If you're looking for a one-method solution with two parameters: URL,
file, then you're asking for something else: e.g. a "network library
based *upon* Qt"!
Because you're absolutely correct that the Qt API is somewhat *supposed*
to be low-level (I prefer the term "it just provides you with the
*building blocks*) - because Qt is a *framework*! And it *has* to just
provide building blocks, otherwise it would severily limit its
flexibility (or duplicate functionality).

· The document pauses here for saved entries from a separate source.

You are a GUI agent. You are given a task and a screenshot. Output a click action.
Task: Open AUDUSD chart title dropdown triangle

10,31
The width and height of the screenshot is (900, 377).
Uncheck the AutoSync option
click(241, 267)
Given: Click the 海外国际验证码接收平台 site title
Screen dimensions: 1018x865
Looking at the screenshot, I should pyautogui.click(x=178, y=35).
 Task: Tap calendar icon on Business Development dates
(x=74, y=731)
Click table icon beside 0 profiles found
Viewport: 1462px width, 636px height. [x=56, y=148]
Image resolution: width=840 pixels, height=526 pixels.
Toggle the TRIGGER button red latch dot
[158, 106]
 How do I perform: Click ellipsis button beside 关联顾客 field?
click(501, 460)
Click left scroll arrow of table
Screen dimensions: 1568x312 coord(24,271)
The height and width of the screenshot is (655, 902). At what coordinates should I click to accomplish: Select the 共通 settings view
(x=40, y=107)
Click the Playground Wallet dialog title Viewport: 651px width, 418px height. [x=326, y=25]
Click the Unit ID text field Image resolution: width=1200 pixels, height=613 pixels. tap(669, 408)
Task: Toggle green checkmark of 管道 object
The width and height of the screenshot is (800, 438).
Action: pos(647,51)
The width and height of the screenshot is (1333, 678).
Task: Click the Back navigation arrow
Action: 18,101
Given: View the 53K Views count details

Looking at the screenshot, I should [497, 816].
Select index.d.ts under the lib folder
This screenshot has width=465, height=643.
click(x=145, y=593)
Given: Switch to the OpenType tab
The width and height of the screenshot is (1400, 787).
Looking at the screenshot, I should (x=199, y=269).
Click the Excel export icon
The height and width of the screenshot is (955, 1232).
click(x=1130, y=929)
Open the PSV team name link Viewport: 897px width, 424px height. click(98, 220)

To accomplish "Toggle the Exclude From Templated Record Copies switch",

> That being said, I will not expect Qt to
> be my compiled Python anymore.
Since you've mentioned Python quite a few times, please allow me to rant
over that a little bit as well ;)
By no means I have much experience in Python, other than implementing a
little Plex (media player/library) plugin for "Instagram". While I do
see that Python has some very interesting features, especially for
"lists", I still don't get it why people cheer so much for untyped
programming languages!
To give a concrete example:
http://dev.plexapp.com/docs/api/objectkit.html#containers
So the "Container" takes an undefined amount of arguments: **kwargs -
but what are those? Let's see... "view_group: A string specifying..." So
that one must be a string... "no_cache: a boolean ..." - so that's a
boolean. But what is the "mesage" argument?
"message - The header and message attributes are used in conjunction.
They instruct the client to display a message dialog on loading the
container, where header is the message dialog’s title and message is the
body." BUT WHAT IS IT? Most probably a string... you'll only find out at
runtime! Hold your breath, ladies and gentlemen...
I mean, WTF! Each time you want to figure out what kind of parameters to
pass you have to read the prosa of the documentation! Or you simply try
it out and test how your code fails over and over again at runtime,
until you have figured out what "type" to pass as parameter... in
practise this probably only works so well because most APIs seem to only
accept numbers, booleans and strings - and lists thereof. But dare you
you start defining your own classes and want them to be passed as
parameters to your own functions... honestly, Python people (and
JavaScript and any other untyped script/language people, for that
matter), what's so much fun about "parameter guessing"?!